グループにマクロを登録しアクションを設定する
先ほど作成したグループに新規マクロを追加し、「選択したファイルをテキストエディット.app で開く」アクションを登録していきます。
マクロ名は分かりやすい名称を入力しましょう。This hot key: で指定したキー名を書いておくと、後々把握しやすくなるのでおすすめです。
This hot key: には T を入力しましょう。
次に + New Action をクリックし、Actionsエリアの Open → Open the Finder Secelction アクションをダブルクリックし、編集カラムにアクションを追加します。追加されたアクションの右にある Front Application プルダウンメニューから TextEdit を選択します。見つからない場合は、More… や Other… から選択するか、あらかじめ 「テキストエディット.app」を起動しておきましょう。
これでテキストエディット.appで開くマクロが完成しました。続けて同じ方法で他のテキストエディタを登録したマクロを追加していきまます。This hot key: は重複しないようにそれぞれ違うキーを指定しましょう。一通り登録したら完成です。
Keyboard Maestro パレットを実行してみる
それでは作ったマクロを実行してみましょう。
Finder上のテキストファイルを選択し、ショートカットキー ⌃+F を押してみてください。すると黒いパレットが表示されますよね。これが Keyboard Maestro パレットです。パレットが表示された状態でさらに T キーを押すと、選択したテキストファイルがテキストエディット.appで開かれると思います。
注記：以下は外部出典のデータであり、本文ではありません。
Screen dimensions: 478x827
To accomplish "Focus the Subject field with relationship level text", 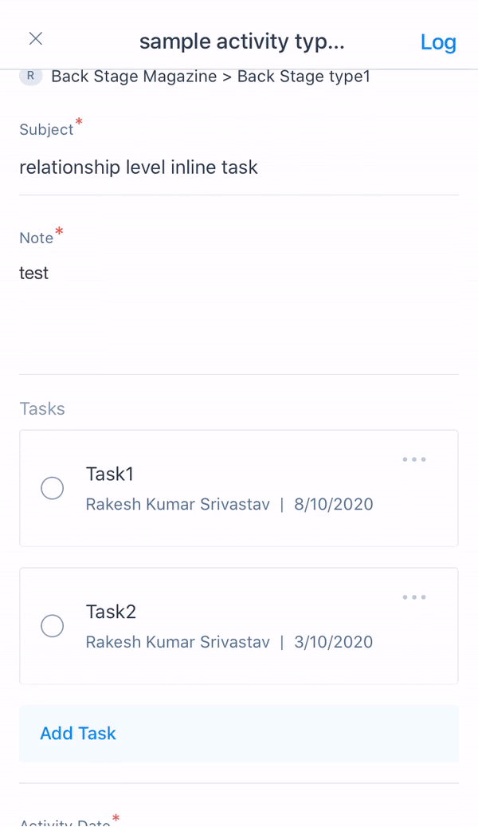I will point(139,167).
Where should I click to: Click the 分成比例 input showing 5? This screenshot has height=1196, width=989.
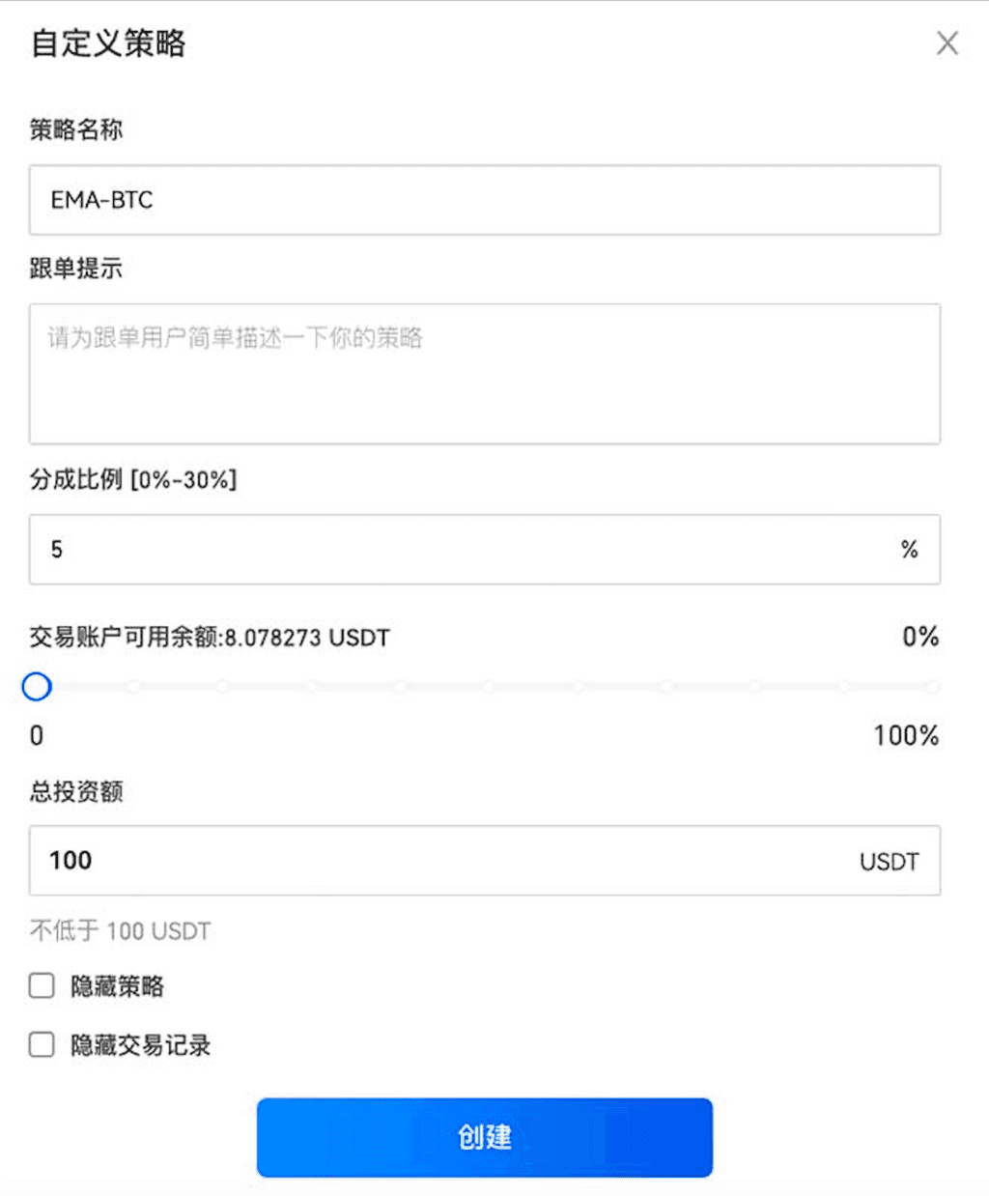464,550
ショートカットキーで、画面上に表示されているボタンをクリックする
Keyboard Maestro にはメニュー項目の選択だけでなく、マウスカーソルの動きも操作することができます。また、画面上のボタンの絵柄を元にクリックする箇所を指定することもできます。
今回は上記の機能を使い、「ショートカットキーでメニューバーにあるWi-Fiの接続先を切り替える」マクロを作ってみましょう。
グループとマクロを登録する
まず、全てのアプリケーションで実行できるグループを作成します。(デフォルトで用意されている Global Macro Group を使用するのでもOK)
そのグループの中にマクロを作成します。今回のショートカットキーは ⌘⌃+1 にしました。
マクロにアクションを登録する
次に、メニューバーにある Wi-Fi アイコンをクリックするアクションを登録していきます。クリックしたい座標を数値入力する方法もあるのですが、 今回は自動で座標を取得する方法を説明します。
編集カラム の下部にある Record というボタンをクリックします。すると、Recoding という小さなウィンドウが表示されます。Recodingウィンドウ のカウントダウンが終わったら、ユーザーのクリックやキー入力を記録しはじめます。
自動で記録されてしまうので余計な操作はせずに、メニューバーの Wi-Fi を1度だけクリックしてみましょう。
このようなアクションが登録されたら、もう一度 編集カラム 下部にある Record ボタンをクリックし、記録を終了します。
追加されたアクションの三角マークをクリックし、内容を表示してみましょう。先ほどクリックした座標が自動で入力されていると思います。
(relative to the を画面右上基準に変更しておくとスクリーンサイズの違うMacでも使い回せるのでオススメです。)
続いて、図のようにアクションを追加していきます。
Actionエリア の Control Flow → Pause アクションで 0.3秒程操作をストップさせます。これはプルダウンメニューが表示されるまでのタイムラグ対策です。
次に、Actionエリア の Text → Insert アクションで、接続したいSSIDを入力し、挿入方法を Insert text by typing に変更します。
最後に、Actionエリア の Interface Control → Type a Keystroke アクションで、Return キーを指定すれば完成です。
複数あるWi-Fiの接続先を自由に切り替えたい場合は、SSIDごとにマクロを用意し、Keyboard Maestroパレットで切り替えるのもありだと思います。
クリップボードを操作する
Keyboard Maestro はクリップボードも好き勝手に操作できるのですが、できることが多すぎます… ですので今回は、簡単かつ便利な「クリップボード内のスタイルを削除してプレーンなテキストをペーストする」アクションを作成してみましょう。
グループとマクロ、アクションを登録する
まず、全てのアプリケーションで実行できるグループを作成します。(デフォルトで用意されている Global Macro Group を使用するのでもOK)
そのグループの中にマクロを作成します。今回のショートカットキーは ⌘⌃+V にしました。
次に、 + New Action をクリックし、Actionsエリアの Clipboard → Filter Clipboard を追加します。
追加したアクションが Filter → System Clipboard、with → Remove Styles になっていることを確認します。なっていなかったらプルダウンからそれぞれ選択してください。
これでクリップボード内のスタイルが削除されました。
次に、 Actionエリアの Clipboard → Paste アクションを追加して完成です。
以上、マクロを作ってみる編でした。
これだけでもいろいろなことが出来るようになりますが、Keyboard Maestro でできることの5%も説明しきれてないと思います… ぜひみなさんも Keyboard Maestro をいじくり倒して便利な環境を構築してみてください!